WHAT YOU ARE ASKED TO DO: Render the material below as a Markdown table with the columns Row and Material line, one row per nonblank line, with blank lines omitted and the pictures left out.

SUPPLIED RECORDS:
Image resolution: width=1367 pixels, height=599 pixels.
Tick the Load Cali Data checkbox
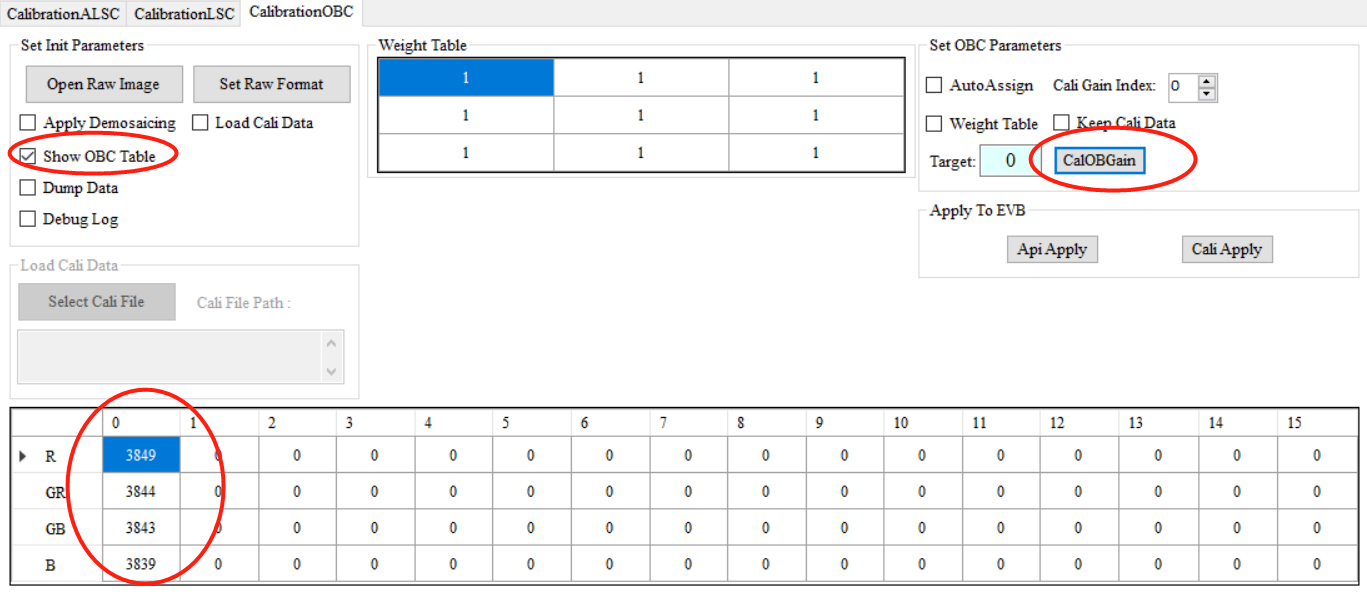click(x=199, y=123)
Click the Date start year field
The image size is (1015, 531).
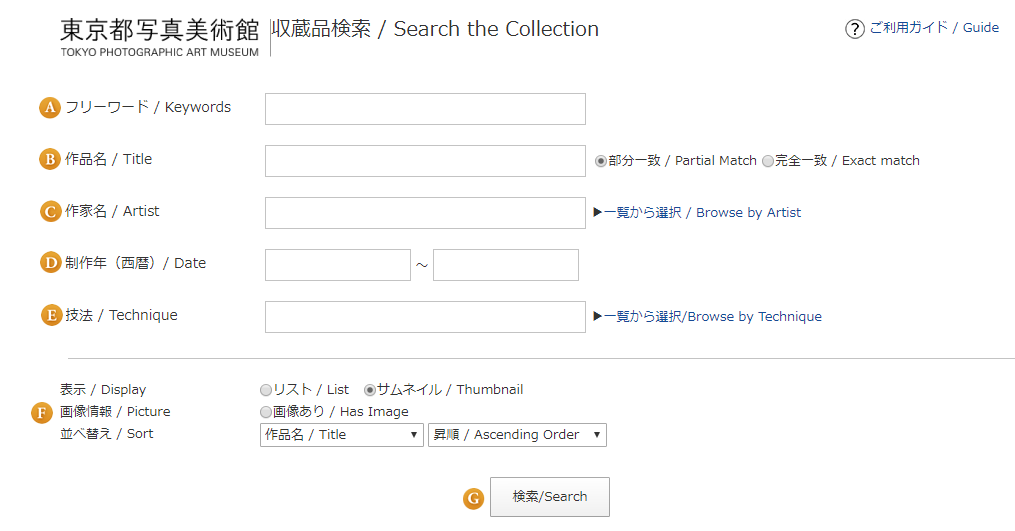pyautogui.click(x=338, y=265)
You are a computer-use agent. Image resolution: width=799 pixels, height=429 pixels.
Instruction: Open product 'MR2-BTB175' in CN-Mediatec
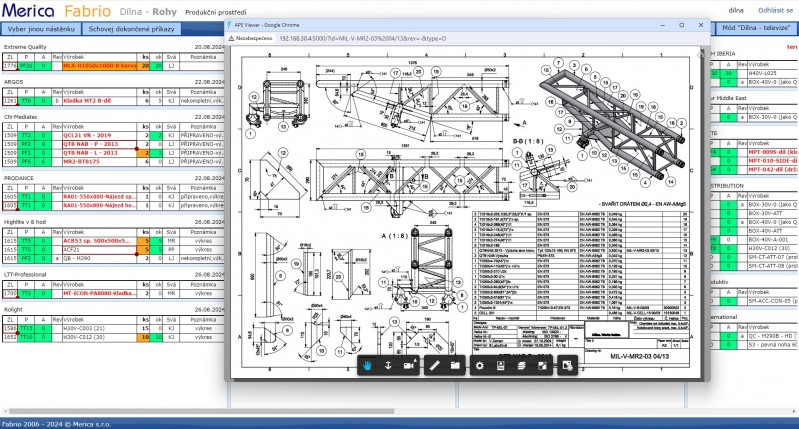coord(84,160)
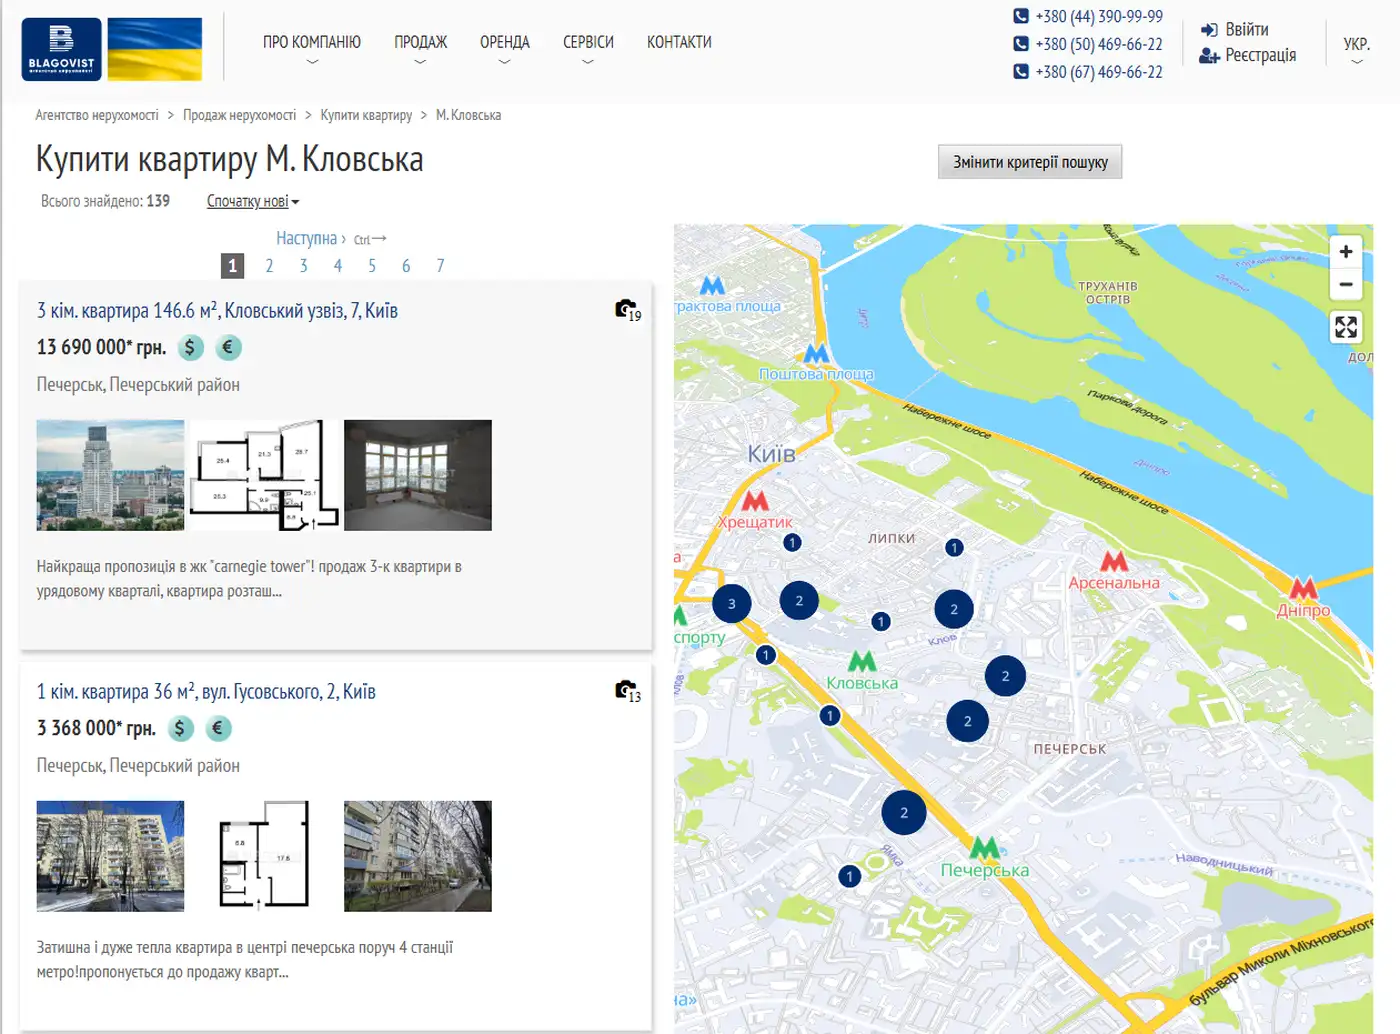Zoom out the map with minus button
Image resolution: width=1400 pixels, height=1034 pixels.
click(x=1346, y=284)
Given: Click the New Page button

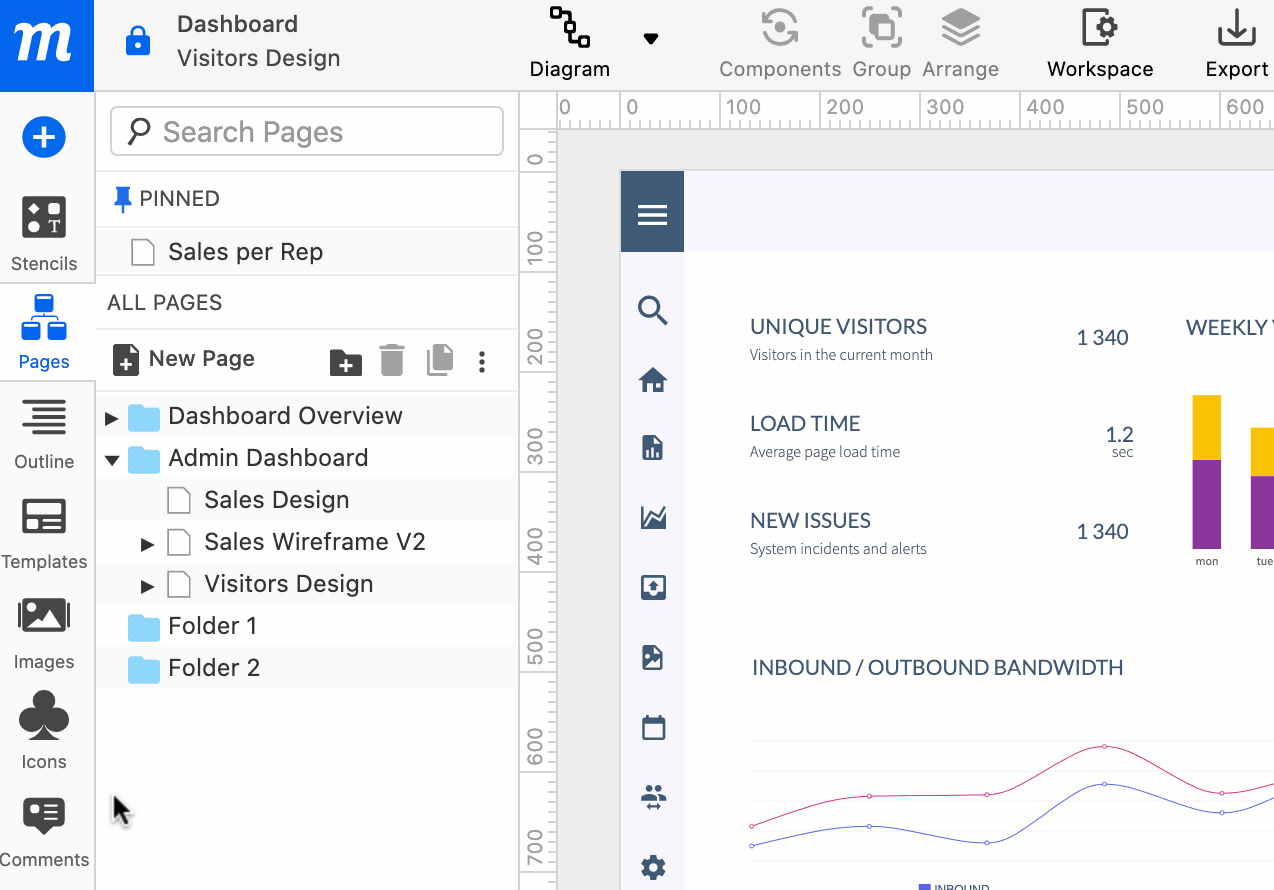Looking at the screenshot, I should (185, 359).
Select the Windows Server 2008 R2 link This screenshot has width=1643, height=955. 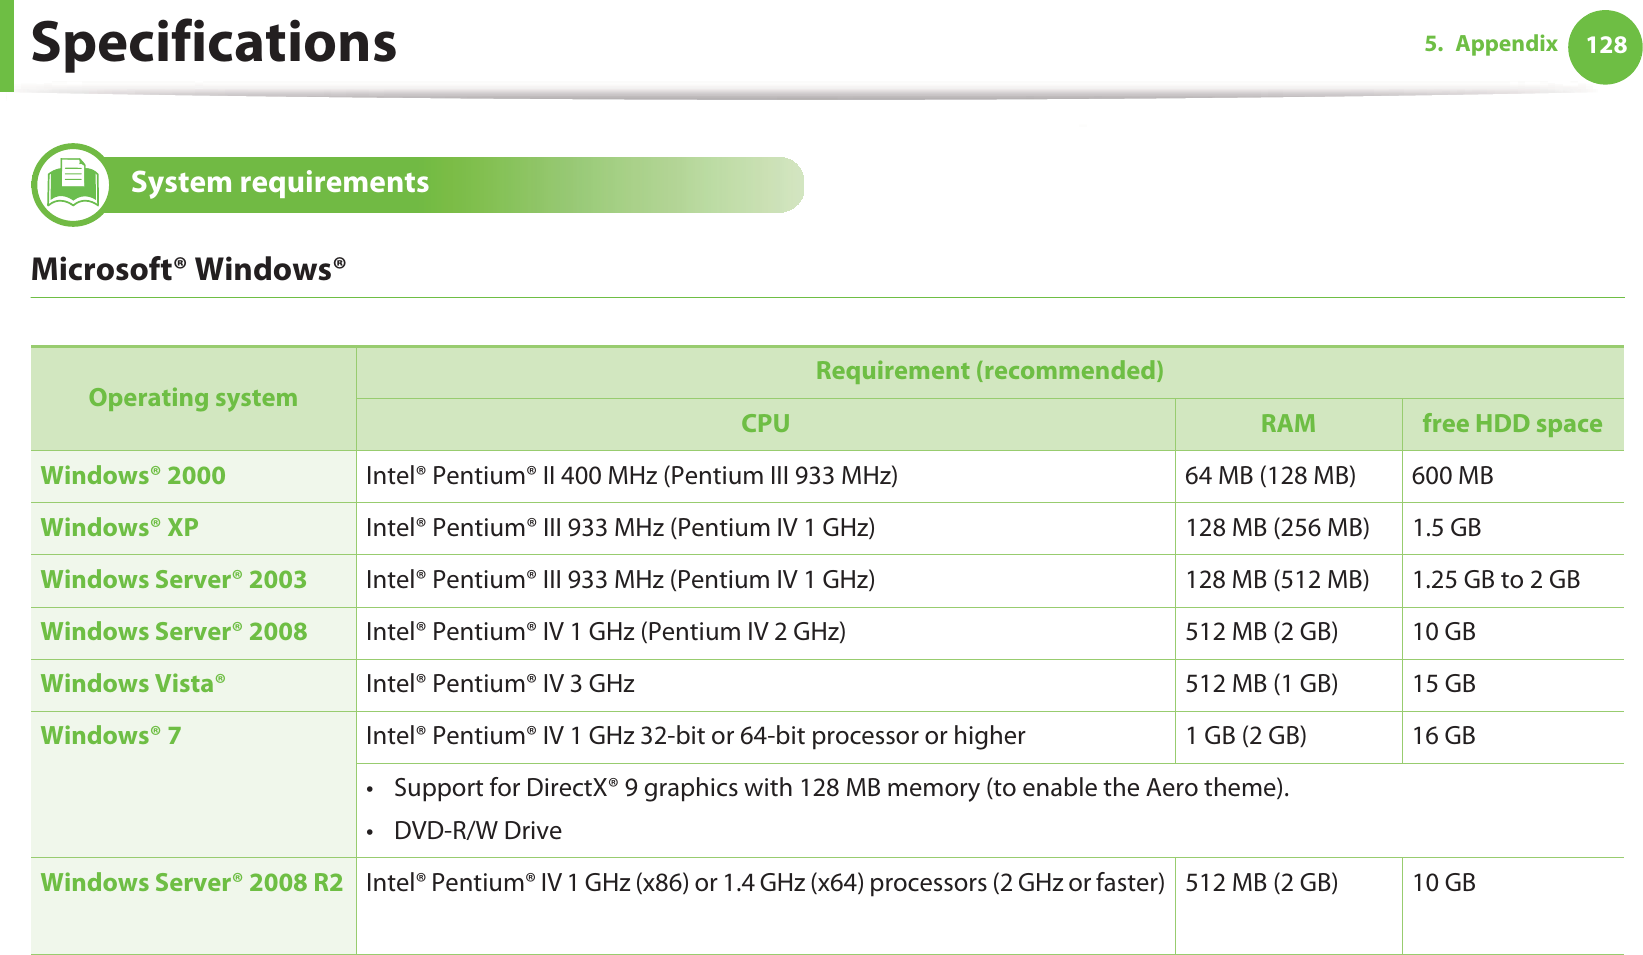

SOLVED PROBLEM:
| Row | Material line |
|---|---|
| 1 | Image resolution: width=1367 pixels, height=599 pixels. |
| 2 | Tick the Load Cali Data checkbox |
| 3 | click(x=199, y=123) |
| 4 | Click the Date start year field |
| 5 | The image size is (1015, 531). |
| 6 | pyautogui.click(x=338, y=265) |
| 7 | You are a computer-use agent. Image resolution: width=799 pixels, height=429 pixels. |
| 8 | Instruction: Open product 'MR2-BTB175' in CN-Mediatec |
| 9 | coord(84,160) |
| 10 | Zoom out the map with minus button |
| 11 | Image resolution: width=1400 pixels, height=1034 pixels. |
| 12 | click(x=1346, y=284) |
| 13 | Given: Click the New Page button |
| 14 | Looking at the screenshot, I should (185, 359). |
| 15 | Select the Windows Server 2008 R2 link This screenshot has width=1643, height=955.  |